The first reason is the age-old concept of feeling like we have to “keep up with the Joneses.” We see our neighbors spend more to upgrade their homes, so we do the same. Our friends post stunning vacation destination photos on their Instagram, and we pull out the credit card to book a similar trip. We don’t compare ourselves to our peers by what we each earn. In contrast, we make comparisons about what we perceive each other as spending. This leads to overspending, which ends up making us feel like we don’t have enough.
Humans Easily Adapt to New Circumstances
Comparisons to others aren’t the only problem. We face a lot of mental challenges to ever feeling like we truly have enough. For example, we’re prone to a phenomenon called Hedonic Adaptation. It’s a fancy term that basically means we quickly adjust to whatever we have. If you earn $50,000 per year, and that doesn’t feel like enough, then suddenly changing to a job where you earn $100,000 per year should feel abundant.

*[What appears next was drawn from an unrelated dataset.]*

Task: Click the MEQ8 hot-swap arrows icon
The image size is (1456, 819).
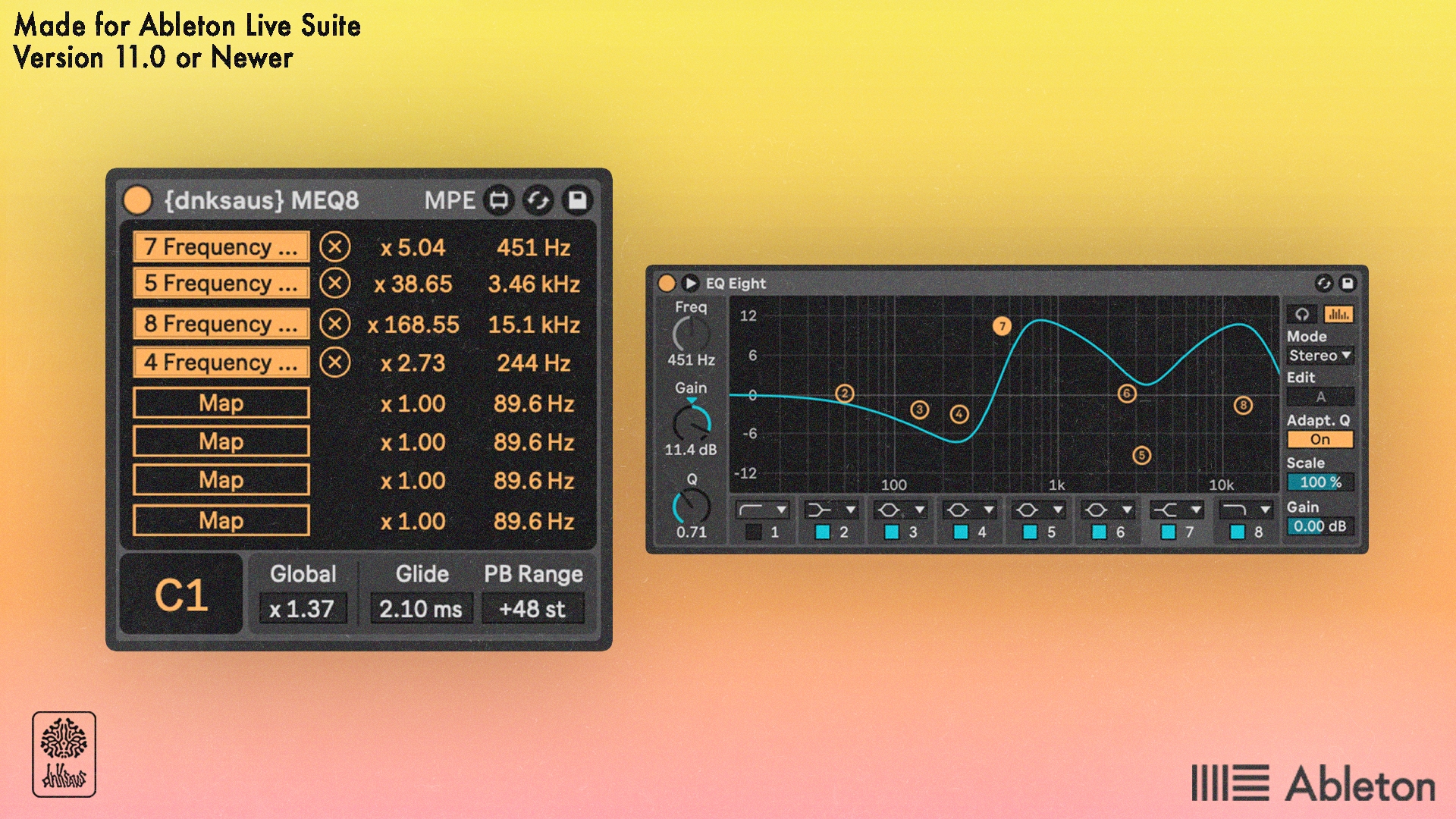Action: tap(538, 200)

It will – for a moment. But thanks to our brain’s ability to adapt, we’ll quickly go back to feeling the same way that we did before. We’ll adjust to a $100,000 income, and it won’t feel like enough. Likewise, if that doubles to $200,000 annually, it still won’t feel like enough. The initial surge will be awesome. Then it’ll fade. The same old feelings will come right back. We adapt, for better or worse.

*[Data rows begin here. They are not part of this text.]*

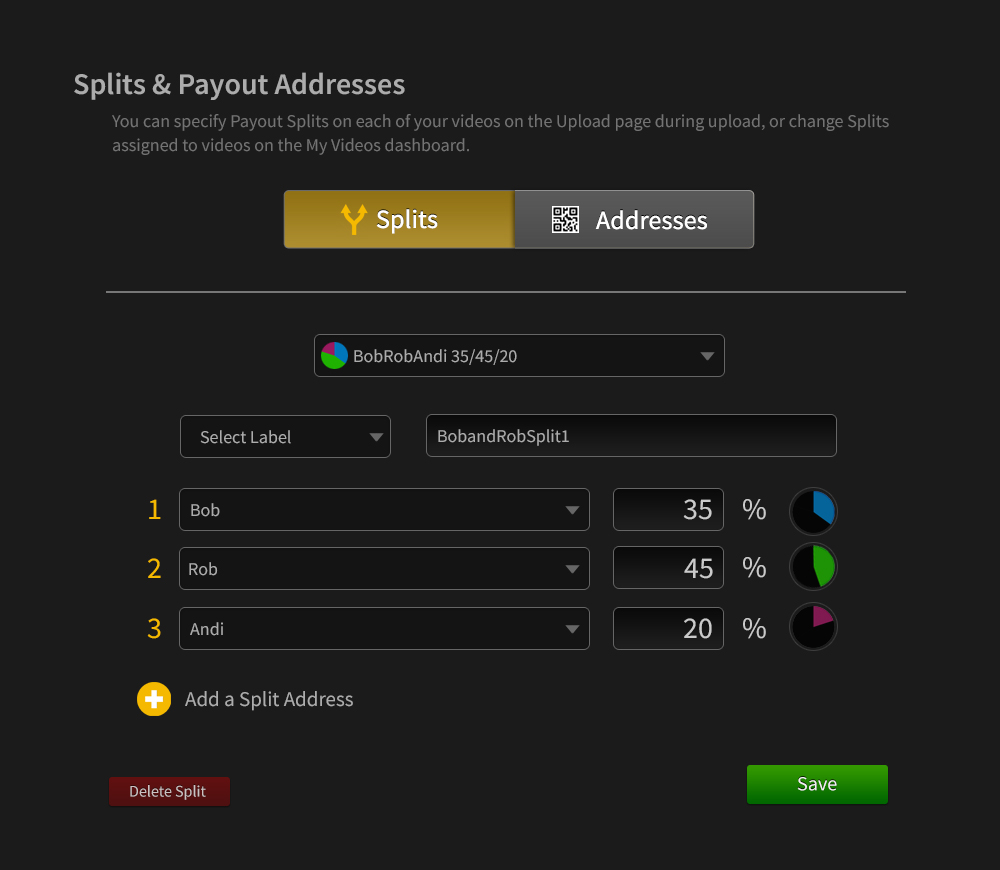Open the BobRobAndi 35/45/20 split dropdown
1000x870 pixels.
[519, 355]
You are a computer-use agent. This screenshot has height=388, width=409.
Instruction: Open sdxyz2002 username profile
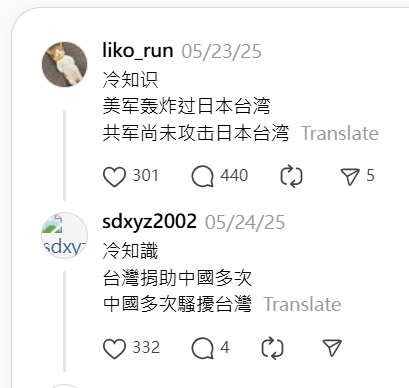pos(149,222)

The Only Answer is to Change Your Perception
If we can adapt to earning more, then couldn’t we also adapt to earning less? Yes. We see a variation on this when people have children. If you’re earning $50,000 per year as a single person, and someone asks you how you would afford kids, you might have no clue. But if you have a child, you make the money work. You may feel an initial financial strain, but ultimately, you basically mentally balance out where you were before. You have to spend more, you’re not earning any more, and yet you feel the same as you did before about your money.
How to Change Your Money Perception
This sounds terrible. How can we ever feel like we’re earning enough if no external circumstance can change our feelings? The answer is that we have to change our feelings from within. We have to alter our perspective in order to feel like we already have enough. Recognizing that there is no magic number that will suddenly feel satisfactory, we have to find ways to feel satisfied with exactly what amount of money we have right now. We must embrace an abundance mindset.
Here are some tips:
- Get realistic about your finances. Figure out exactly what you earn and what you spend. Calculate what you need to save for emergencies and retirement. Then set about creating a plan to make that happen. This isn’t a “dream income” plan. It’s a plan for how to limit yourself to just what you actually need and then make a way to make your income suit that.
- Stop comparing yourself to others. This is easier said than done. Opportunities to compare ourselves to others financially are all around us. It takes effort. But it’s the single best endeavor you can undertake if you want to start feeling like you have enough. Delete social media that makes you feel financially bad. Focus spending on your true needs, not what you “need” to match what others have. Stop watching the lives of others who seem to have more.
- Embrace abundance. Use affirmations to remind yourself that what you have is already enough. Focus your time and energy on the non-financial things that give you joy. Change your language from “I need” to “I have.”
- Try therapy. Money is one of the biggest issues in individual’s lives. It is also a primary cause for fights in relationships. We all have struggles with money. Work through those challenges at a deeper level to truly move past them. When you learn to feel like you are enough, you will also start to feel like you have enough.